ClustalX can be used to view sequence alignments. You can get it from here, but it should be already installed on the iMac's in the classroom. There are both Mac (clustalx-2.0.3-macosx.dmg) and Windows (clustalx-2.0.3-win.msi) versions.

Start ClustalX. From the menu, select File... Load Sequences and the ClustalW alignment (.aln suffix).

Now we are going to compare the ClustalW and Muscle alignments. One way to "improvise" is to load both alignments into ClustalX, so they will both be on the screen - one under the other. A slight complication is that the sequences have the same name (ClustalX requires them to be unique), so let's make a small change to the muscle alignment. From the command-line, type:

sed "s/^>/>muscle/g" 23S.muscle > 23S.muscle.renamed

This will make a new file with a ".renamed" suffix. In this modified file, containing the Muscle alignment, all the FASTA sequence names will have "muscle" prepended to them. Sed is the UNIX stream editor. Type "man sed" for details. In this case, it is matching a ">" at the beginning of a line ("^" matches the beginning of a line), and substituting it with ">muscle". The "g" means it should make this replacement globally (throughout the entire file).
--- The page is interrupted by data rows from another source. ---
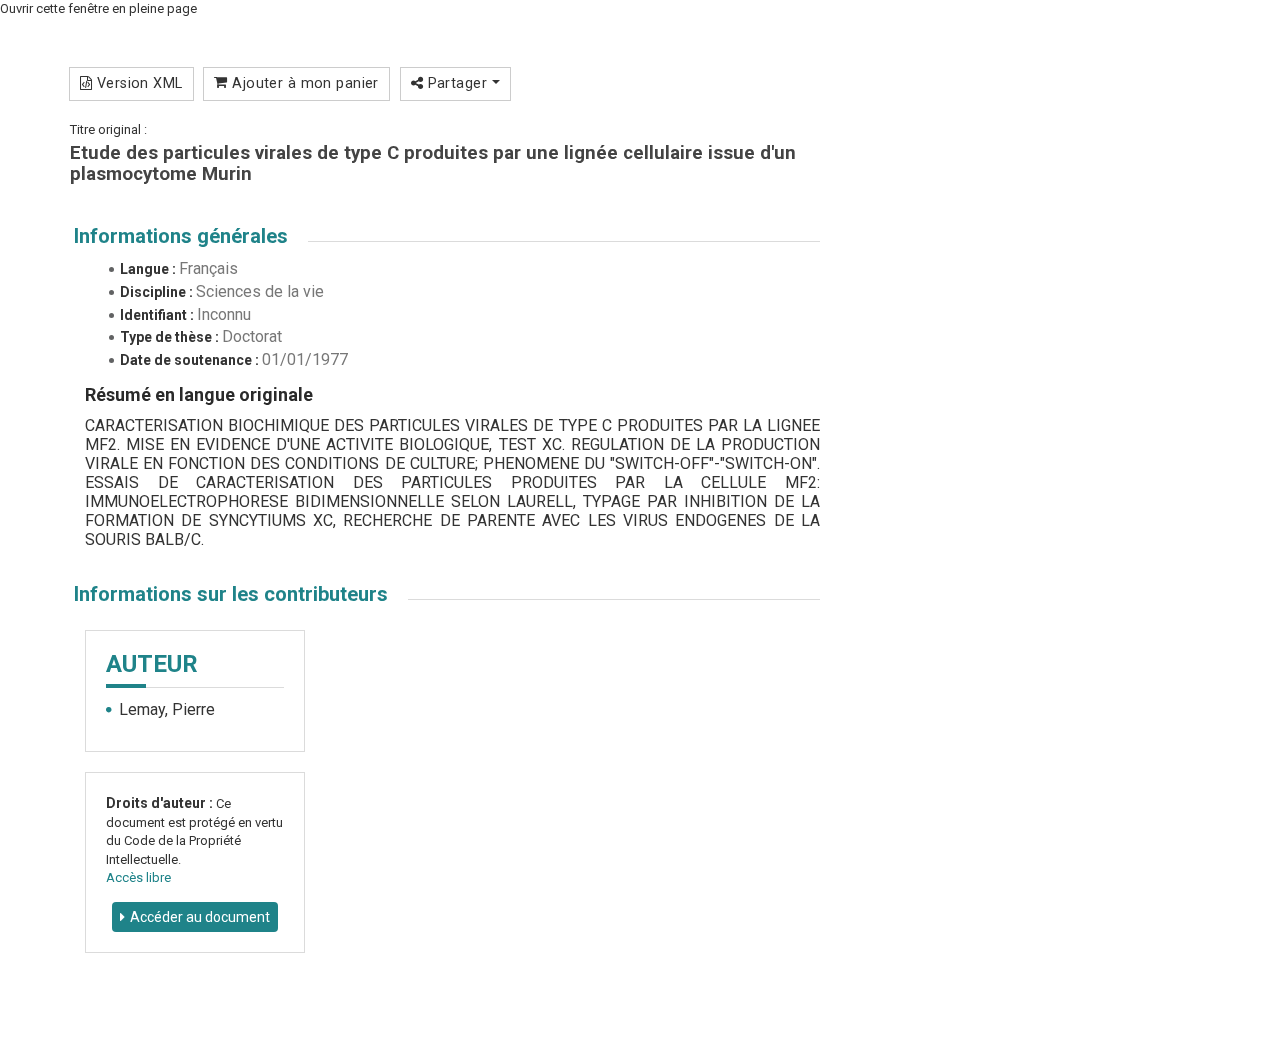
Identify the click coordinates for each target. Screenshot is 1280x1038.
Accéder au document (200, 917)
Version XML (137, 83)
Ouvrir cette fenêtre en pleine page (98, 8)
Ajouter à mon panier (303, 83)
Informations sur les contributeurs (231, 594)
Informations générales (181, 236)
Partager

Now we can add this alignment to the ClustalW alignment we previously loaded into ClustalX. Go back to the ClustalX screen (the ClustalW alignment should be already on the screen), and select File... Append Sequences. Choose the "23S.muscle.renamed" alignment.

You should now see both alignments on the screen. Scroll across the screen, through the alignment, and look for any differences (if any).

Are there any differences between the alignments these programs generate?
If there are differences, then which program appears to be doing a better job of reflecting homologous columns?
Did you succeed in creating an alignment in which the boarders of the selfsplicing introns are recognizable?

Can you find settings that improve the alignment around the self-splicing intron? (for clustalw2, you might want to use the menu driven version)

Perform alignments for the other 3 datasets (keep the results!).

If you never used clustalw/clustalx before, save the aligned sequences in different format and look at them in MS Word (select a non-proportional font).

In the aln files, you can delete whole blocks using microsoft word (e.g., those corresponding to the inteins/introns) by pressing down the alt-option key while selecting with a mouse. After you saved the aln file from word, you can re-open the file in clustalx and save it in any other format you like. Do this

When you are done, you might want to repeat the exercise for datasets that you consider using for your student project.

If you want to do more, consider doing the dotlet exercises form here (but do not submit the form :) ).